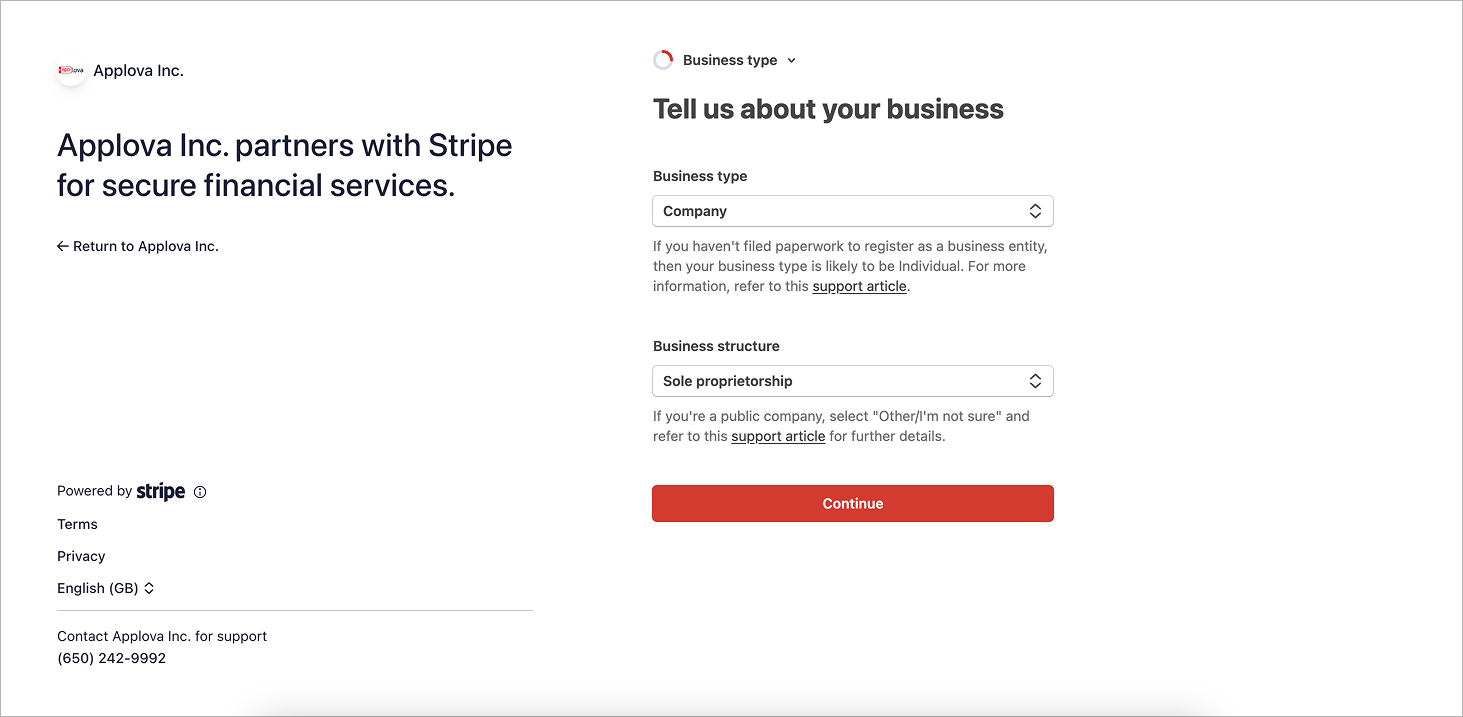This screenshot has width=1463, height=717.
Task: Click the up-down arrows in Business structure field
Action: [1035, 381]
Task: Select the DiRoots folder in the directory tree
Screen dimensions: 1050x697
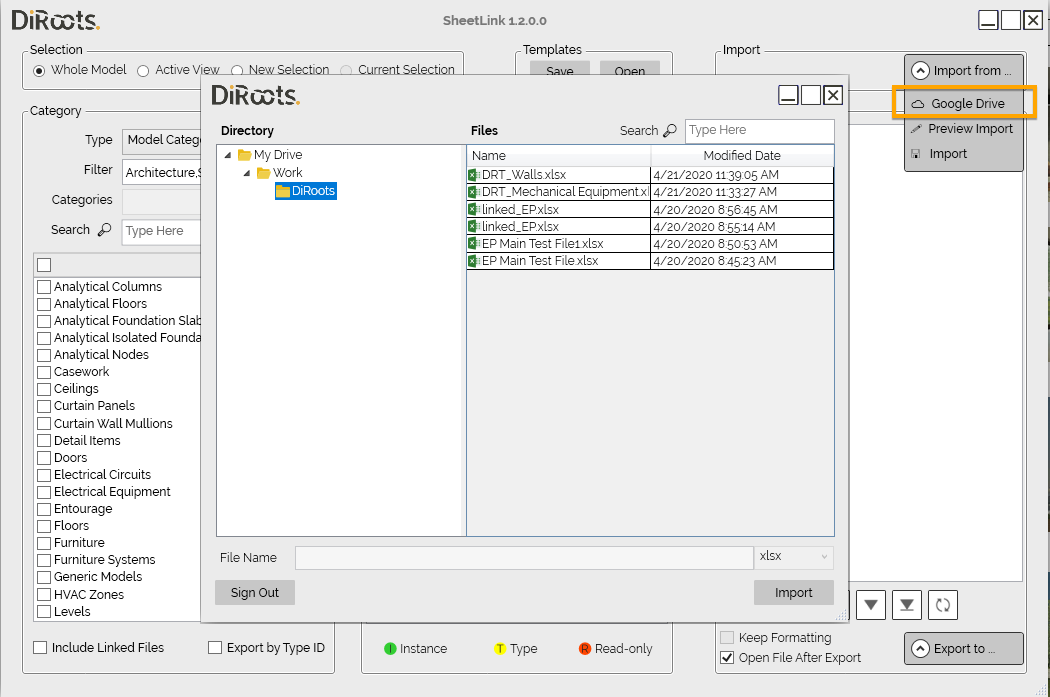Action: tap(305, 191)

• • • • •

Exercise objective: Quote exactly the lines from the one that contains "Task: Select the" through the end of the listing above, both ends included, leaving out the pictures.

Expected answer:
Task: Select the DiRoots folder in the directory tree
Screen dimensions: 1050x697
Action: tap(305, 191)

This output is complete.